Locate the line that contains "At what coordinates", then copy it and all later lines of the data below exactly, through the last one.

*** Records Section Begins ***

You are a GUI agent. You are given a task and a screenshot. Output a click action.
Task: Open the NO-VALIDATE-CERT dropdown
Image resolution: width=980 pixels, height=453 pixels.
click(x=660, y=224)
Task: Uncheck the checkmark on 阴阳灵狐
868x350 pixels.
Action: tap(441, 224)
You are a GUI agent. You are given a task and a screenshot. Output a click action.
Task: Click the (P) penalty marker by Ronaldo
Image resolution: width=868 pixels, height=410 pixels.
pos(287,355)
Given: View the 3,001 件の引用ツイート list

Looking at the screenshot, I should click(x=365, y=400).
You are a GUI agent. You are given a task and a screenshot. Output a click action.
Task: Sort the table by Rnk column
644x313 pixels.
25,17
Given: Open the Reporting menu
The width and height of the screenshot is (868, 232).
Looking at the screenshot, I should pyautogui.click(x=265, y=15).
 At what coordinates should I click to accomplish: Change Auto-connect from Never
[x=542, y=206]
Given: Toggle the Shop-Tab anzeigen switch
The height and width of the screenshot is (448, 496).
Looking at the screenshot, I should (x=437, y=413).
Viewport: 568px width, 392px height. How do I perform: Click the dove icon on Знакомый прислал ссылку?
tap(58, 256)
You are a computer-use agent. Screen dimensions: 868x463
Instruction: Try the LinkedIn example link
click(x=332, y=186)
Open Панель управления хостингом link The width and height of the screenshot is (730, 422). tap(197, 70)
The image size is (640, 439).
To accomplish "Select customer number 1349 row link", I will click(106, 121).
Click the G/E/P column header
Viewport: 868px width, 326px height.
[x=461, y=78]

*** Records Section Ends ***

Answer below:
 At what coordinates should I click to accomplish: Change Auto-connect from Never
[x=542, y=206]
Given: Toggle the Shop-Tab anzeigen switch
The height and width of the screenshot is (448, 496).
Looking at the screenshot, I should (x=437, y=413).
Viewport: 568px width, 392px height. How do I perform: Click the dove icon on Знакомый прислал ссылку?
tap(58, 256)
You are a computer-use agent. Screen dimensions: 868x463
Instruction: Try the LinkedIn example link
click(x=332, y=186)
Open Панель управления хостингом link The width and height of the screenshot is (730, 422). tap(197, 70)
The image size is (640, 439).
To accomplish "Select customer number 1349 row link", I will click(106, 121).
Click the G/E/P column header
Viewport: 868px width, 326px height.
[x=461, y=78]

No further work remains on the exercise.